_What is needed_
Print the data that follows without changing a single word.
--- Records supplied Enclosed Below ---
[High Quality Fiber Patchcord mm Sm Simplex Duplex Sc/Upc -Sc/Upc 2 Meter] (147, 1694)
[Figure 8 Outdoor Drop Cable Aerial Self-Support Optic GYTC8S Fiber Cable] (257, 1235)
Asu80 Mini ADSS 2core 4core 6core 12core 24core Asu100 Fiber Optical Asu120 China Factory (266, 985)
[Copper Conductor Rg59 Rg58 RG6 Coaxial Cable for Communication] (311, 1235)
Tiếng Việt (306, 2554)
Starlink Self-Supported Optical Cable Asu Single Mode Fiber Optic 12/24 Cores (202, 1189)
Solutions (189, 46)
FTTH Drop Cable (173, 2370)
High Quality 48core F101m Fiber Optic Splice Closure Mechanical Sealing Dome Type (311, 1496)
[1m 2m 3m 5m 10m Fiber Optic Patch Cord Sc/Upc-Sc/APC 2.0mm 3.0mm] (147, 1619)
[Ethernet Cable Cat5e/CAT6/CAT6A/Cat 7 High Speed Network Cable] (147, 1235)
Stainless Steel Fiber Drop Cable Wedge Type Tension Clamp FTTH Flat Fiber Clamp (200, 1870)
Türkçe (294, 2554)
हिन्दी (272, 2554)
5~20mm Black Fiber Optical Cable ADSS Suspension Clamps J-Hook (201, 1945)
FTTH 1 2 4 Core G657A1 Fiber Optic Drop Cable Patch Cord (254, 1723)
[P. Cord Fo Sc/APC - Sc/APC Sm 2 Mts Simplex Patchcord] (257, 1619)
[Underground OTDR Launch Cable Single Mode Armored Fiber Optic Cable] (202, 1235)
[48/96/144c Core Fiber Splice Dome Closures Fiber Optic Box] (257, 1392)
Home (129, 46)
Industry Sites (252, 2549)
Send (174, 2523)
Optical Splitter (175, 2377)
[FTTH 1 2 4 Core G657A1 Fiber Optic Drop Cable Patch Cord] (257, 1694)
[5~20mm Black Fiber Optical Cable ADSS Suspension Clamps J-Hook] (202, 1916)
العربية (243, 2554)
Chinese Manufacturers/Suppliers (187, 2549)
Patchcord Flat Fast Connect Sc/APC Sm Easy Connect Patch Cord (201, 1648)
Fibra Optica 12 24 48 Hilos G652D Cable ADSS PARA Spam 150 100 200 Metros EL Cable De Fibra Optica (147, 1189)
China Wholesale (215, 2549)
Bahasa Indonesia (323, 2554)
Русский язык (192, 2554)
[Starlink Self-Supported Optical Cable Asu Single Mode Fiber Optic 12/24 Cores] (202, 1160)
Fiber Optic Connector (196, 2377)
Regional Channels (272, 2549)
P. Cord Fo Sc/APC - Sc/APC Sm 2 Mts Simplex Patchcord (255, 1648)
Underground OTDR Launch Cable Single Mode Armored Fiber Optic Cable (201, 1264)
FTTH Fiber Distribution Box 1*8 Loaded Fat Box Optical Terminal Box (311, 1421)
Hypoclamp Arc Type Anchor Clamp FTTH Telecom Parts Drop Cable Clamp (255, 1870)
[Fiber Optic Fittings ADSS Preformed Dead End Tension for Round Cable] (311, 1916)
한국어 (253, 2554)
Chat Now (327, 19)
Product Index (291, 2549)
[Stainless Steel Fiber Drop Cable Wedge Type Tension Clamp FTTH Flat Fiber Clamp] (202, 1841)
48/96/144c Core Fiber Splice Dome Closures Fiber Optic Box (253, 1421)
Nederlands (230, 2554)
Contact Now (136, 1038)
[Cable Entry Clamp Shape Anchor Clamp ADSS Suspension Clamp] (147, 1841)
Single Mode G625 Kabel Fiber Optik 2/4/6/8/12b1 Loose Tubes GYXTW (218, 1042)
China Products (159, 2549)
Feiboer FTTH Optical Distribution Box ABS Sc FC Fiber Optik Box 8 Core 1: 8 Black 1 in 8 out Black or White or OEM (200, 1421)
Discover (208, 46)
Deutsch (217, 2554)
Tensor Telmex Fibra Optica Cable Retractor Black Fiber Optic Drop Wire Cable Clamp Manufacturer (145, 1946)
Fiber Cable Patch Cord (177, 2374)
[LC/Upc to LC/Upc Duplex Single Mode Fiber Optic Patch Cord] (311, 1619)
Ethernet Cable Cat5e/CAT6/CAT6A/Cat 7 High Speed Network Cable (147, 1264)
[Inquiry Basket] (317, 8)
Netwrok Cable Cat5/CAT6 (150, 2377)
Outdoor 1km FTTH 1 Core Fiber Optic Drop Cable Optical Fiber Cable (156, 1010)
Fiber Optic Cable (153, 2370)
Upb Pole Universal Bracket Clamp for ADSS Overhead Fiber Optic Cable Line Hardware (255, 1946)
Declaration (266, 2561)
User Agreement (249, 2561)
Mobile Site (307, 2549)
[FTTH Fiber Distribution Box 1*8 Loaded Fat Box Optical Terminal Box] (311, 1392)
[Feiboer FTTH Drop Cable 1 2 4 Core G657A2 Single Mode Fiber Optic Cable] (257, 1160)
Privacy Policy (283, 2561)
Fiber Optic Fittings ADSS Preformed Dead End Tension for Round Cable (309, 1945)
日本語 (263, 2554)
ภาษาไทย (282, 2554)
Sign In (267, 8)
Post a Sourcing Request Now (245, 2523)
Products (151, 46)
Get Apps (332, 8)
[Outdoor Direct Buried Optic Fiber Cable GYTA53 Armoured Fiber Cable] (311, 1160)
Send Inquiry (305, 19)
--- End of Enclosed Records supplied ---
_Solution to the problem_
[High Quality Fiber Patchcord mm Sm Simplex Duplex Sc/Upc -Sc/Upc 2 Meter] (147, 1694)
[Figure 8 Outdoor Drop Cable Aerial Self-Support Optic GYTC8S Fiber Cable] (257, 1235)
Asu80 Mini ADSS 2core 4core 6core 12core 24core Asu100 Fiber Optical Asu120 China Factory (266, 985)
[Copper Conductor Rg59 Rg58 RG6 Coaxial Cable for Communication] (311, 1235)
Tiếng Việt (306, 2554)
Starlink Self-Supported Optical Cable Asu Single Mode Fiber Optic 12/24 Cores (202, 1189)
Solutions (189, 46)
FTTH Drop Cable (173, 2370)
High Quality 48core F101m Fiber Optic Splice Closure Mechanical Sealing Dome Type (311, 1496)
[1m 2m 3m 5m 10m Fiber Optic Patch Cord Sc/Upc-Sc/APC 2.0mm 3.0mm] (147, 1619)
[Ethernet Cable Cat5e/CAT6/CAT6A/Cat 7 High Speed Network Cable] (147, 1235)
Stainless Steel Fiber Drop Cable Wedge Type Tension Clamp FTTH Flat Fiber Clamp (200, 1870)
Türkçe (294, 2554)
हिन्दी (272, 2554)
5~20mm Black Fiber Optical Cable ADSS Suspension Clamps J-Hook (201, 1945)
FTTH 1 2 4 Core G657A1 Fiber Optic Drop Cable Patch Cord (254, 1723)
[P. Cord Fo Sc/APC - Sc/APC Sm 2 Mts Simplex Patchcord] (257, 1619)
[Underground OTDR Launch Cable Single Mode Armored Fiber Optic Cable] (202, 1235)
[48/96/144c Core Fiber Splice Dome Closures Fiber Optic Box] (257, 1392)
Home (129, 46)
Industry Sites (252, 2549)
Send (174, 2523)
Optical Splitter (175, 2377)
[FTTH 1 2 4 Core G657A1 Fiber Optic Drop Cable Patch Cord] (257, 1694)
[5~20mm Black Fiber Optical Cable ADSS Suspension Clamps J-Hook] (202, 1916)
العربية (243, 2554)
Chinese Manufacturers/Suppliers (187, 2549)
Patchcord Flat Fast Connect Sc/APC Sm Easy Connect Patch Cord (201, 1648)
Fibra Optica 12 24 48 Hilos G652D Cable ADSS PARA Spam 150 100 200 Metros EL Cable De Fibra Optica (147, 1189)
China Wholesale (215, 2549)
Bahasa Indonesia (323, 2554)
Русский язык (192, 2554)
[Starlink Self-Supported Optical Cable Asu Single Mode Fiber Optic 12/24 Cores] (202, 1160)
Fiber Optic Connector (196, 2377)
Regional Channels (272, 2549)
P. Cord Fo Sc/APC - Sc/APC Sm 2 Mts Simplex Patchcord (255, 1648)
Underground OTDR Launch Cable Single Mode Armored Fiber Optic Cable (201, 1264)
FTTH Fiber Distribution Box 1*8 Loaded Fat Box Optical Terminal Box (311, 1421)
Hypoclamp Arc Type Anchor Clamp FTTH Telecom Parts Drop Cable Clamp (255, 1870)
[Fiber Optic Fittings ADSS Preformed Dead End Tension for Round Cable] (311, 1916)
한국어 (253, 2554)
Chat Now (327, 19)
Product Index (291, 2549)
[Stainless Steel Fiber Drop Cable Wedge Type Tension Clamp FTTH Flat Fiber Clamp] (202, 1841)
48/96/144c Core Fiber Splice Dome Closures Fiber Optic Box (253, 1421)
Nederlands (230, 2554)
Contact Now (136, 1038)
[Cable Entry Clamp Shape Anchor Clamp ADSS Suspension Clamp] (147, 1841)
Single Mode G625 Kabel Fiber Optik 2/4/6/8/12b1 Loose Tubes GYXTW (218, 1042)
China Products (159, 2549)
Feiboer FTTH Optical Distribution Box ABS Sc FC Fiber Optik Box 8 Core 1: 8 Black 1 in 8 out Black or White or OEM (200, 1421)
Discover (208, 46)
Deutsch (217, 2554)
Tensor Telmex Fibra Optica Cable Retractor Black Fiber Optic Drop Wire Cable Clamp Manufacturer (145, 1946)
Fiber Cable Patch Cord (177, 2374)
[LC/Upc to LC/Upc Duplex Single Mode Fiber Optic Patch Cord] (311, 1619)
Ethernet Cable Cat5e/CAT6/CAT6A/Cat 7 High Speed Network Cable (147, 1264)
[Inquiry Basket] (317, 8)
Netwrok Cable Cat5/CAT6 (150, 2377)
Outdoor 1km FTTH 1 Core Fiber Optic Drop Cable Optical Fiber Cable (156, 1010)
Fiber Optic Cable (153, 2370)
Upb Pole Universal Bracket Clamp for ADSS Overhead Fiber Optic Cable Line Hardware (255, 1946)
Declaration (266, 2561)
User Agreement (249, 2561)
Mobile Site (307, 2549)
[FTTH Fiber Distribution Box 1*8 Loaded Fat Box Optical Terminal Box] (311, 1392)
[Feiboer FTTH Drop Cable 1 2 4 Core G657A2 Single Mode Fiber Optic Cable] (257, 1160)
Privacy Policy (283, 2561)
Fiber Optic Fittings ADSS Preformed Dead End Tension for Round Cable (309, 1945)
日本語 (263, 2554)
ภาษาไทย (282, 2554)
Sign In (267, 8)
Post a Sourcing Request Now (245, 2523)
Products (151, 46)
Get Apps (332, 8)
[Outdoor Direct Buried Optic Fiber Cable GYTA53 Armoured Fiber Cable] (311, 1160)
Send Inquiry (305, 19)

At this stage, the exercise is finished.